FDA approves alopecia treatment
The Food and Drug Administration (FDA) has approved a full-body treatment for alopecia areata, an autoimmune disorder that can cause hair loss and baldness occurring in patches on the body, for the first time.
The FDA announced in a release Monday that it has approved oral tablets called Olumiant as a treatment for adults with severe alopecia. The agency has previously approved treatments for the disorder that address specific parts of the body, but Olumiant is the first FDA-approved alopecia treatment that treats the entire body.
- Alopecia affects more than 300,000 people in the U.S. every year, according to the release.
- In individuals with the disorder, the body attacks its own hair follicles, causing hair to fall out. The Olumiant treatment is designed to prevent that bodily response.
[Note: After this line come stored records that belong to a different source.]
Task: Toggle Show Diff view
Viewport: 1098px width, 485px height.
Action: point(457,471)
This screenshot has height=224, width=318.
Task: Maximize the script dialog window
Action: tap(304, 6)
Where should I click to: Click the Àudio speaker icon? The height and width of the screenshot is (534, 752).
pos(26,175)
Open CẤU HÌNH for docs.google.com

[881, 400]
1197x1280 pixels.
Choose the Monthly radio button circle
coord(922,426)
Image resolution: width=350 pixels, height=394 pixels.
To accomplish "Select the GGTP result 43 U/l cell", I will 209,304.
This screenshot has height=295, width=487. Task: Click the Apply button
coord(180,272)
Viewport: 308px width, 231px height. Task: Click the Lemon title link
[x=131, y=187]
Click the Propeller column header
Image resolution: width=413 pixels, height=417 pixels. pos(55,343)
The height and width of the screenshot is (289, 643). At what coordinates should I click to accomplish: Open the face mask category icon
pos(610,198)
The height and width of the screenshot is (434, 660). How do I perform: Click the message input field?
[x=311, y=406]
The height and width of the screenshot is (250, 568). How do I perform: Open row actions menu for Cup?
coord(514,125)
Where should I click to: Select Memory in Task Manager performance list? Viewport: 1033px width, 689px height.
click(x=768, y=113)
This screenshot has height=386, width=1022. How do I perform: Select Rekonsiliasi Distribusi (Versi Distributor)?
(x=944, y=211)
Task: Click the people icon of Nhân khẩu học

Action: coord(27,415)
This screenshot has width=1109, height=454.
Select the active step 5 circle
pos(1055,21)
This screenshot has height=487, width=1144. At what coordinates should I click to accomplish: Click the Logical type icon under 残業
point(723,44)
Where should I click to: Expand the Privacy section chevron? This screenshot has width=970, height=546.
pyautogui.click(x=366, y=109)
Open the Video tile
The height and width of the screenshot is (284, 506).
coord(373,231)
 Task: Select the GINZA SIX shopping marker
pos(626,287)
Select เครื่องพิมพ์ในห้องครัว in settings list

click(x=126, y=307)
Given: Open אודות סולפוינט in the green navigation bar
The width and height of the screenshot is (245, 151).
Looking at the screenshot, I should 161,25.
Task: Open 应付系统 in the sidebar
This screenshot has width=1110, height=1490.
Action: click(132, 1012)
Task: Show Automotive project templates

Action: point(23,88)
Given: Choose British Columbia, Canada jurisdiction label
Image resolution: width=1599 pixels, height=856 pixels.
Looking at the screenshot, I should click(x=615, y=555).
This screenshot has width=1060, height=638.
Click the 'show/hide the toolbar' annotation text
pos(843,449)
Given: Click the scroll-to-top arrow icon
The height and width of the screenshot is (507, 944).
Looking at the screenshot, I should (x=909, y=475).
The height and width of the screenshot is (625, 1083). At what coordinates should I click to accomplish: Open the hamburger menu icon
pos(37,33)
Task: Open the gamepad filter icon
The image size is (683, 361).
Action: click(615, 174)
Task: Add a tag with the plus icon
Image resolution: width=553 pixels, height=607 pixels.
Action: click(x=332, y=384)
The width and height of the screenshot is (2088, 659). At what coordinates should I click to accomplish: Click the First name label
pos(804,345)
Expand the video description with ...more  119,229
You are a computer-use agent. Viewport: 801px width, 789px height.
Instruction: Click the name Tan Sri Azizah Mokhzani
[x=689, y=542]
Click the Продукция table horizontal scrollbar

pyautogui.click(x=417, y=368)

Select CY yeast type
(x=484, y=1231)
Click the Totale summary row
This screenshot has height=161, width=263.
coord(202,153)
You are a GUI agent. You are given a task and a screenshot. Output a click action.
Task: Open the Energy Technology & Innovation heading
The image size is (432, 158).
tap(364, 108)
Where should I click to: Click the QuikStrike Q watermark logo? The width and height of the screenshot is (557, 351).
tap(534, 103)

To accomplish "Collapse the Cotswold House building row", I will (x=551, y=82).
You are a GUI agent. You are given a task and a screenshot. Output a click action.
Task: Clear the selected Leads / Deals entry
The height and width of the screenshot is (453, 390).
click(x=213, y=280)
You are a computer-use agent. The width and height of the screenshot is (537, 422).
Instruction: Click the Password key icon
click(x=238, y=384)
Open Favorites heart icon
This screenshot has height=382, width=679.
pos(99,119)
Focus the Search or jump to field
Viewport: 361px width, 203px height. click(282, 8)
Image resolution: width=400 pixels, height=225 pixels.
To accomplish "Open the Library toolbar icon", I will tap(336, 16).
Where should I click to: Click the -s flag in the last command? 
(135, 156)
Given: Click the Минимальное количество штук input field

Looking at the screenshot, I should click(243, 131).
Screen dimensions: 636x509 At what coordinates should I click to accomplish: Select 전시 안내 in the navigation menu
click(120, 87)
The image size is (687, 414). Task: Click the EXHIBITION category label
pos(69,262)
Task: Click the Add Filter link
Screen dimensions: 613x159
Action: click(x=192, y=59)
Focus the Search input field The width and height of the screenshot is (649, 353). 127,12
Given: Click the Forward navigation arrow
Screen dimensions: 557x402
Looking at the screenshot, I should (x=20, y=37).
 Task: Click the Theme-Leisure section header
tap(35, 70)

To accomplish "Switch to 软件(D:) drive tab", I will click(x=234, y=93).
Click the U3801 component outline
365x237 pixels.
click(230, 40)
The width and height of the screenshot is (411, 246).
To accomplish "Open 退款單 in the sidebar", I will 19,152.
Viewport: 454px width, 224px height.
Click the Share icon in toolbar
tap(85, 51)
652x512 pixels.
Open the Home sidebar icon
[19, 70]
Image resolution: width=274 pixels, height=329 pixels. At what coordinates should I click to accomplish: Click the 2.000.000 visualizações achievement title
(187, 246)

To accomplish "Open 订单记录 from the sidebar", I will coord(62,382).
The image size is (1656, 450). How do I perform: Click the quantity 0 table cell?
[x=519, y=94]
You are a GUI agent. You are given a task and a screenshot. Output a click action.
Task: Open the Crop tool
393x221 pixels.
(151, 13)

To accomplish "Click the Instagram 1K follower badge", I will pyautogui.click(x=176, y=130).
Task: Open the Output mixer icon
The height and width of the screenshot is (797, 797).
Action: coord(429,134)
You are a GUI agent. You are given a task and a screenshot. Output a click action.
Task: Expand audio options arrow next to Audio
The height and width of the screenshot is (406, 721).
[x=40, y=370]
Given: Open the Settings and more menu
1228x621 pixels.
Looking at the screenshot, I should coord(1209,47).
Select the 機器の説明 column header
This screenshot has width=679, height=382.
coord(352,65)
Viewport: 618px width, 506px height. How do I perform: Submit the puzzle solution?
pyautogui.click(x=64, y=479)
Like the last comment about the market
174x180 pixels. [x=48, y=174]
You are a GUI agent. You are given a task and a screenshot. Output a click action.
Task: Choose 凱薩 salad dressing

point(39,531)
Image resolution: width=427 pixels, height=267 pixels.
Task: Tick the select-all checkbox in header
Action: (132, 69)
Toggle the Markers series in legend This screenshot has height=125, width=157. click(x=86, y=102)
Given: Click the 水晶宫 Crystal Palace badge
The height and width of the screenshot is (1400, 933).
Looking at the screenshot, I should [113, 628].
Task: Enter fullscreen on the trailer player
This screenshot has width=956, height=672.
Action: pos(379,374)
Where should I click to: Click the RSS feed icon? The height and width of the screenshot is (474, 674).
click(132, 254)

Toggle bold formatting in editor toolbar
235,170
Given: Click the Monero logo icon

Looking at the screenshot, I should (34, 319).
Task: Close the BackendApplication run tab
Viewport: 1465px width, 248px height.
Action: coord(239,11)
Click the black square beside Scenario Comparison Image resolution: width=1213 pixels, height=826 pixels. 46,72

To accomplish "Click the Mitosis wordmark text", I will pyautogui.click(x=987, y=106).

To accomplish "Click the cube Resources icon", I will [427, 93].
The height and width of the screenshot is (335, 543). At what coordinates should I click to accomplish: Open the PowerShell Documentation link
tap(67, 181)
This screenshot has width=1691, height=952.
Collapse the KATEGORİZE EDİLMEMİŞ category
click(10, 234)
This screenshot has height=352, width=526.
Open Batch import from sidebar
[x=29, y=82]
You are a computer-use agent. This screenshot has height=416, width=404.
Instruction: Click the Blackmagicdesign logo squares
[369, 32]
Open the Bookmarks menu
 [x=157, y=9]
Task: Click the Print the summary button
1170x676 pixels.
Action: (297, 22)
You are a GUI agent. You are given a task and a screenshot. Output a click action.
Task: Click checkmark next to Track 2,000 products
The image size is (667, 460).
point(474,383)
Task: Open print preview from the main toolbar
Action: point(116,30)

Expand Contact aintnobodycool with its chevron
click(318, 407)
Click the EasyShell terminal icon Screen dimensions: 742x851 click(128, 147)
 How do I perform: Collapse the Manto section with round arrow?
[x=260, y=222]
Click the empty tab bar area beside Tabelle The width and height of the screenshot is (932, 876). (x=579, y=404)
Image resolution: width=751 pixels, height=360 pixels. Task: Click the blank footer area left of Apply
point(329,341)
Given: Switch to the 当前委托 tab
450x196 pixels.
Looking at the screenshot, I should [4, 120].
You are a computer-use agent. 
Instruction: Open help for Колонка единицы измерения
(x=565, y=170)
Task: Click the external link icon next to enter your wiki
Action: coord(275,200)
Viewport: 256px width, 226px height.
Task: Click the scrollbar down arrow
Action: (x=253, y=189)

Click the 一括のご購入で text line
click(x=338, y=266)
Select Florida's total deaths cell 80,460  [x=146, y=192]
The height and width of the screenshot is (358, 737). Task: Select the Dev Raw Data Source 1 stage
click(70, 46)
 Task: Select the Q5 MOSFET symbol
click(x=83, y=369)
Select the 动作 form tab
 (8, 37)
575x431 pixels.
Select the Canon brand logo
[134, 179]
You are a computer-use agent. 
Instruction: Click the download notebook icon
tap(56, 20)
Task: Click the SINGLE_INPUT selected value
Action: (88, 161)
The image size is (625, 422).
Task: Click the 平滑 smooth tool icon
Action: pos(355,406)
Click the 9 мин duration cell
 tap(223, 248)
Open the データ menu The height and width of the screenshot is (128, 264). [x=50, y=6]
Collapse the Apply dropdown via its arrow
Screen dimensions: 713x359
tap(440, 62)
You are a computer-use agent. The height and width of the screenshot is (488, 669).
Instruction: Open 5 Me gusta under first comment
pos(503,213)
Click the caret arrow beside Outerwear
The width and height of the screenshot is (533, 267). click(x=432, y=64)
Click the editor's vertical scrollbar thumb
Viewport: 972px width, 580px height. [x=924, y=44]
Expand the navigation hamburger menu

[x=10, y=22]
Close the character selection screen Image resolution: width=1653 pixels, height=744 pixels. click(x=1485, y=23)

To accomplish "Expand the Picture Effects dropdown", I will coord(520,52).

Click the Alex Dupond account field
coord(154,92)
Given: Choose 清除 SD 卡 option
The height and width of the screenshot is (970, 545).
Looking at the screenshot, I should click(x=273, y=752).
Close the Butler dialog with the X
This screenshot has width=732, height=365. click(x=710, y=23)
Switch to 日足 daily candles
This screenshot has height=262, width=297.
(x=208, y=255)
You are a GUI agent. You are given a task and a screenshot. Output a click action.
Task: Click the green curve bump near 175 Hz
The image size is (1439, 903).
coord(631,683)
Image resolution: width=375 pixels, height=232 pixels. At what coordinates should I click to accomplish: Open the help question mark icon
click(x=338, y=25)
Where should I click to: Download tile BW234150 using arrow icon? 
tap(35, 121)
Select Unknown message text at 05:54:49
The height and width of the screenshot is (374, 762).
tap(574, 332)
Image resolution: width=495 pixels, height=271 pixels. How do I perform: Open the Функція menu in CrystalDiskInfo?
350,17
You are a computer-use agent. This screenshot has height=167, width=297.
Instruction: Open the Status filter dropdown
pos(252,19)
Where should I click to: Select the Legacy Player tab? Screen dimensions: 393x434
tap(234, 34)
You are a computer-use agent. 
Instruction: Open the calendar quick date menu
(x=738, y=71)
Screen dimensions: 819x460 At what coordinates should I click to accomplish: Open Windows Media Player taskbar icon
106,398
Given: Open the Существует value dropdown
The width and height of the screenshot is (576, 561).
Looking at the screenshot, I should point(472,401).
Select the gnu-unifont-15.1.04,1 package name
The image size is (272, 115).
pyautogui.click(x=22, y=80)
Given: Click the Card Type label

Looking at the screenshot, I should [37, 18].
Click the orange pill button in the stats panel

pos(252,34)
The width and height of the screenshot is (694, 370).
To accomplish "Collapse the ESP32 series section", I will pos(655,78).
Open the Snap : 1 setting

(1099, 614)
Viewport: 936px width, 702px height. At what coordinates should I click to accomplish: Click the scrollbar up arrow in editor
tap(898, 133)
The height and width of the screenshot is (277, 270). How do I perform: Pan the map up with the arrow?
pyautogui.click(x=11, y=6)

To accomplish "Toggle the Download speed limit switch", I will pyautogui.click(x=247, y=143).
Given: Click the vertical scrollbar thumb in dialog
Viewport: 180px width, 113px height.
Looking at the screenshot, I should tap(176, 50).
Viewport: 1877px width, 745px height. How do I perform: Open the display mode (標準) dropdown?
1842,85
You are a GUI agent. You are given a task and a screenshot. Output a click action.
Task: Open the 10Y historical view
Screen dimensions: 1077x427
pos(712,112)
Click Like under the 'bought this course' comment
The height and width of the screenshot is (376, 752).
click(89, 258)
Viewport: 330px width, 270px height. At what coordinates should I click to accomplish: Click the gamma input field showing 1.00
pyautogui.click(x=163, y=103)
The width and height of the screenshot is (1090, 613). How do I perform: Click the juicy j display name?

“Access to safe and effective treatment options is crucial for the significant number of Americans affected by severe alopecia,” Kendall Marcus, the director of the Division of Dermatology and Dentistry in the FDA’s Center for Drug Evaluation and Research, said in the release. “Today’s approval will help fulfill a significant unmet need for patients with severe alopecia areata.”
Already being used: Olumiant had previously received approval from the FDA in 2018 as a treatment for patients with moderate to severe rheumatoid arthritis, according to the release. It is also an approved treatment for COVID-19 for certain adults who are hospitalized.